Volkswagen potrebbe licenziare a breve 4 mila dipendenti

Le voci su queste misure stanno diventando insistenti

Anas Anas

La crisi innescata dalla pandemia da coronavirus si traduce soprattutto in un numero di licenziamenti mai visto prima. Le case automobilistiche di tutto il mondo non sono da meno e spesso non bastano neanche le politiche di riduzione dei costi. Il taglio dei posti di lavoro rimane dunque una strategia volta a superare il periodo difficile, una misura drastica e drammatica al tempo stesso.

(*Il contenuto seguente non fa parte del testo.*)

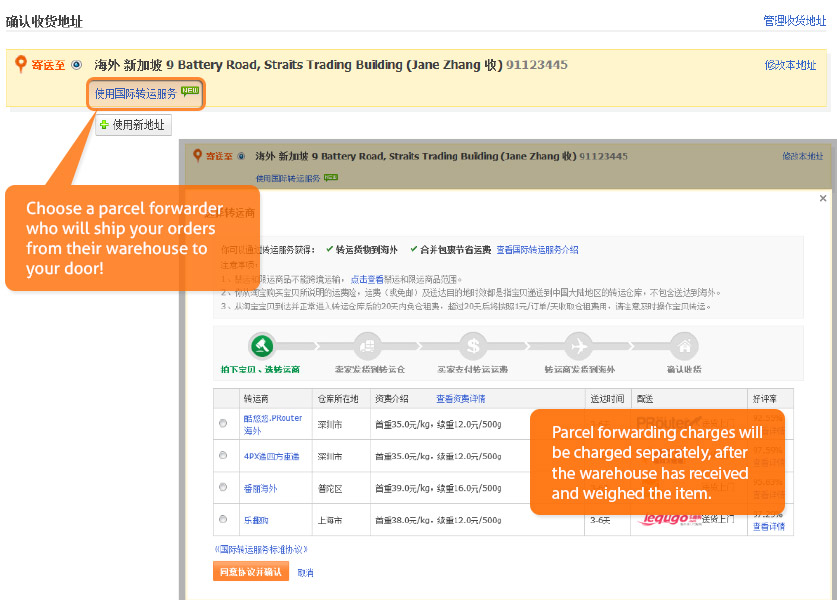Click the green NEW badge icon

[x=190, y=91]
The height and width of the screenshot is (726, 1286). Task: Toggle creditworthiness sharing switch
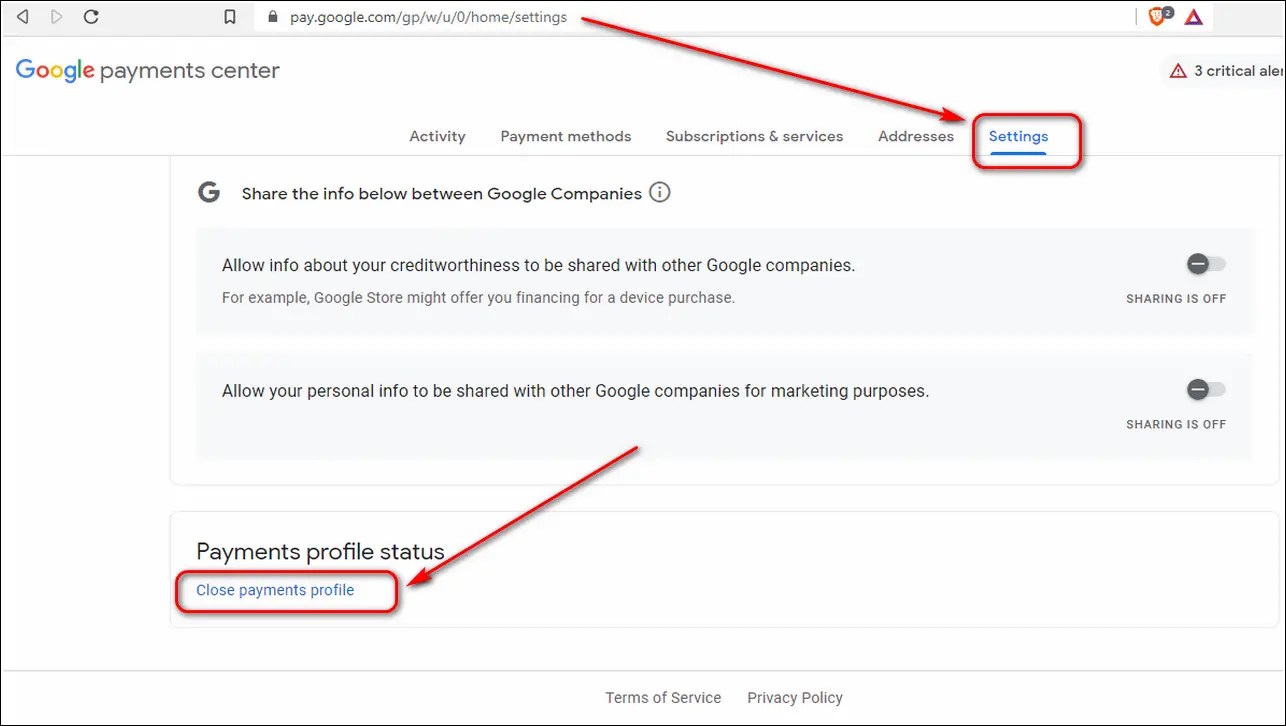click(x=1205, y=265)
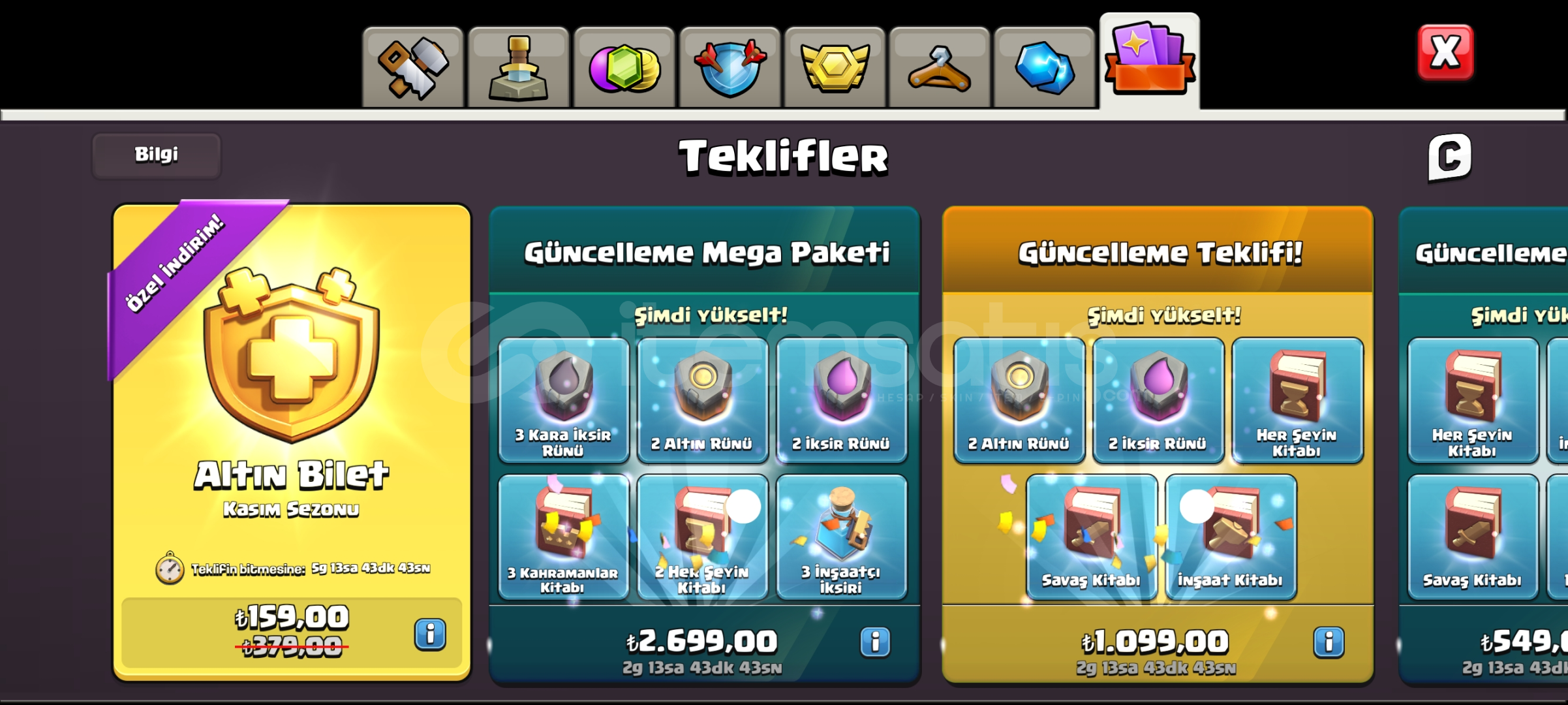Close the shop with red X
Viewport: 1568px width, 705px height.
coord(1445,52)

Lo sa bene il Gruppo Volkswagen che sarebbe pronto a mandare a casa 4 mila persone proprio per tutti i motivi appena ricordati. Che cosa sta accadendo al colosso tedesco? In base alle ultime indiscrezioni, sarebbe già pronto un piano. Volkswagen dovrebbe affidarsi ad un pensionamento anticipato oppure parziale per molte unità della sua forza lavoro: una mossa del genere significherebbe 500 milioni di Euro risparmiati, non certo una somma trascurabile di questi tempi. L’obiettivo è quello di introdurre la pensione “parziale” per coloro che sono nati nel 1964 e che dunque in questo 2021 compiranno 57 anni.

Per i più anziani ci sarà il pensionamento anticipato. L’azienda teutonica non ha voluto commentare queste voci, anche se stanno diventando insistenti e c’è chi si attende un annuncio ufficiale da un momento all’altro. Come se non bastasse, poi, l’azienda di Wolfsburg sarebbe pronta a bloccare le assunzioni per un periodo di tempo superiore rispetto a quello già deciso da qualche mese. Quindi non ci sarebbero nuovi dipendenti per la casa tedesca, almeno fino alla fine dell’anno. Comunque il blocco in questione non riguarda le divisioni che si occupano delle tecnologie relative all'automotive e nemmeno quelle dei software, un’esenzione che cerca di evitare le perdite di terreno rispetto ai concorrenti. Il 2021 dovrà essere l’anno della ripresa per molti "attori", per il momento però i provvedimenti sono caratterizzati da tanta impopolarità.